During the learning phase, an unsupervised network tries to mimic the data it's given and uses the error in its mimicked output to correct itself (i.e. correct its weights and biases). Sometimes the error is expressed as a low probability that the erroneous output occurs, or it might be expressed as an unstable high energy state in the network.
In contrast to supervised methods' dominant use of backpropagation, unsupervised learning also employs other methods including: Hopfield learning rule, Boltzmann learning rule, Contrastive Divergence, Wake Sleep, Variational Inference, Maximum Likelihood, Maximum A Posteriori, Gibbs Sampling, and backpropagating reconstruction errors or hidden state reparameterizations. See the table below for more details.
Overall Framework of Unsupervised Learning
Unsupervised learning, concerns modeling and understanding the structure of complex data. For example, how can we describe the structure of natural images, sounds, and language? To accurately model probability distributions over such complex data allows for generation of naturalistic data. Of course distribution over such complex data as images or sounds cannot be mathematically specified, but we often have access to an empirical distribution of $P$ samples:
$$q(\mathbf{x}) = \frac{1}{P}\sum_{\mu=1}^P \delta(\mathbf{x}\mathbf{x}^\mu)$$
Here for example, each $\mathbf{x}^\mu$ could denote a vector of pixel intensities for images, or a time series of pressure variations for a sound. The goal of unsupervised learning is to adjust parameters of $\mathbf{w}$ of a family of distributions $p(\mathbf{x}; \mathbf{w})$ to find one similar to the data distribution $q(\mathbf{x})$. This is often done by maximizing the log likelihood of the data with respect to model parameters $\mathbf{w}$:
$$l(\mathbf{w}) = \int_\mathcal{X} q(x) \log p(\mathbf{x}; \mathbf{w})\; \mathrm{d}\mathbf{x}$$
This learning principle modifies $p$ to assign high probability to data points, and consequently low probability elsewhere, thereby moving the model distribution $p(\mathbb{x}; \mathbb{w})$ closer to the data distribution $q(\mathbf{x})$.
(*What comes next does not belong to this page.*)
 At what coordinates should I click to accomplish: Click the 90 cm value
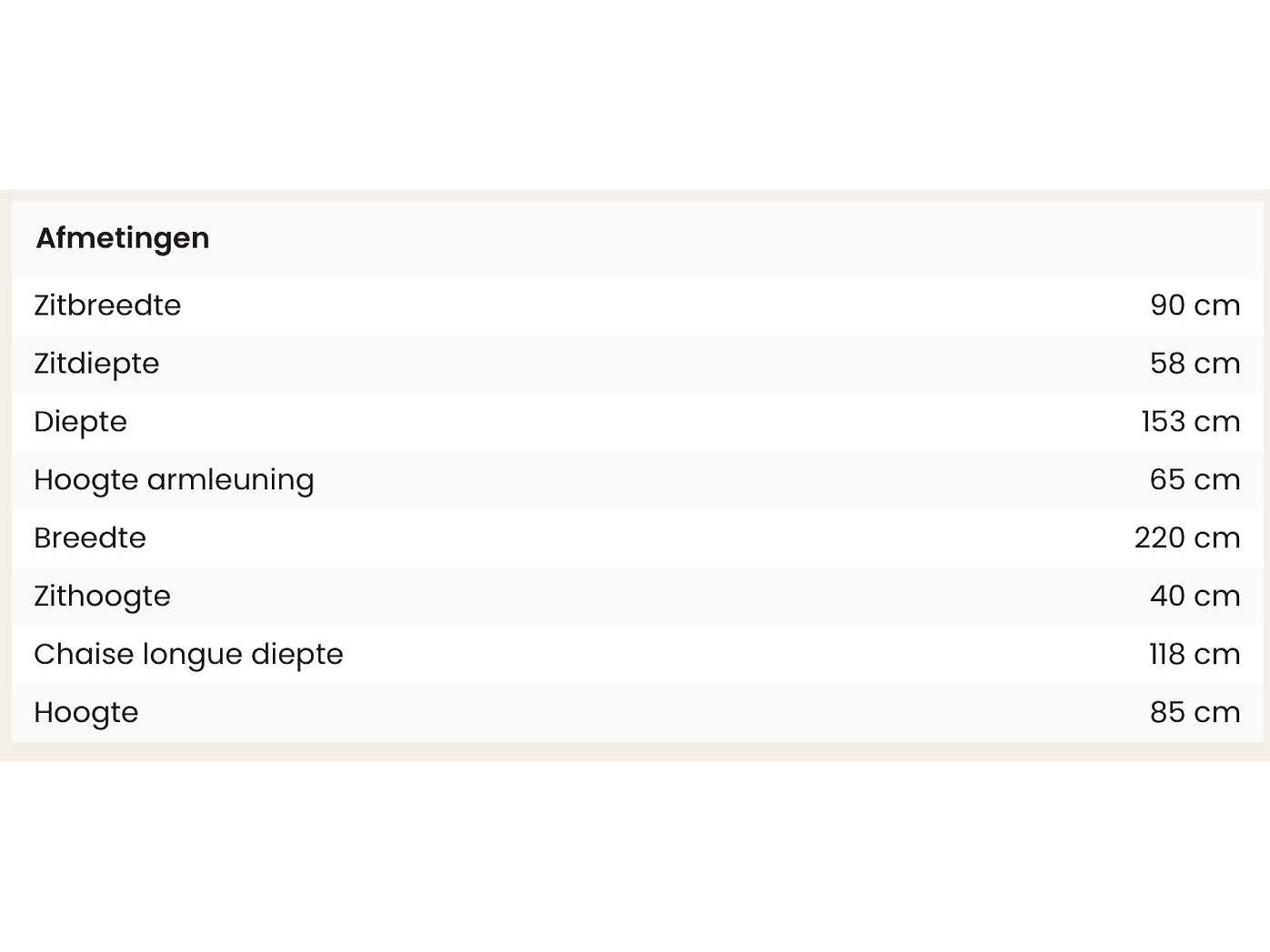(x=1194, y=306)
See also: Entropy, free energy
Role of Latents in Unsupervised Learning
See also: Information theory, latent space, autoencoder
Once a good model $p(\mathbf{x}, \mathbf{w}$ is found, it has many uses. For example one can sample from it to imagine new data. One can also use it to denoise or fill in missing entries in the given data vector $\mathbf{x}$. Furthermore, if the distribution $p$ consists of a generative process that transforms the latent, (hidden variables $\mathbf{h}$), into the visible data vector $\mathbf{x}$, then the inferred latent variables $\mathbf{h}$ rather than $\mathbb{x}$ itself can aid in solving subsequent supervised learning tasks. This approach has been very successful, for example, in natural language processing, where the hidden layers of a network trained simply to generate language form useful internal representations for solving subsequent language processing tasks. Thus latent space of unsupervised learning model reflects features of a taskrelevant structure in the dataset.
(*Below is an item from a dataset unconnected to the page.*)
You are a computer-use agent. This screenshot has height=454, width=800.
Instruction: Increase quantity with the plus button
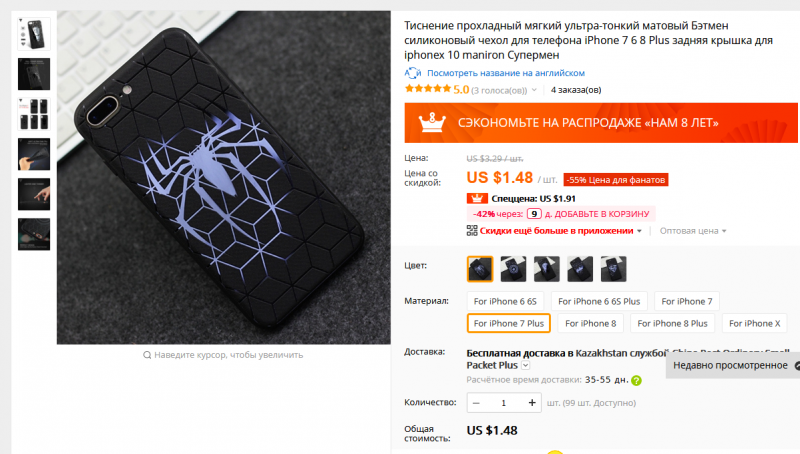click(x=532, y=402)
Statistical Mechanics of Unsupervised Learning
See also: Statistical mechanics, coupled map, Boltzmann machine
Interestingly, the process of choosing $p$ can be thought of as an inverse statistical mechanics problem. While traditionally, many problems of the theory of equilibrium statistical mechanics involve starting from a Boltzmann distribution $p(\mathbf{x}; \mathbf{w})$ over microstates $\mathbf{x}$, with couplings $\mathbf{w}$, and computing bulk statistics of $\mathbf{x}$ from $p$. In contrast, machine learning involves sampling from microstates $\mathbf{x}$ and deducing an appropriate distribution $p(\mathbf{x}; \mathbf{w})$.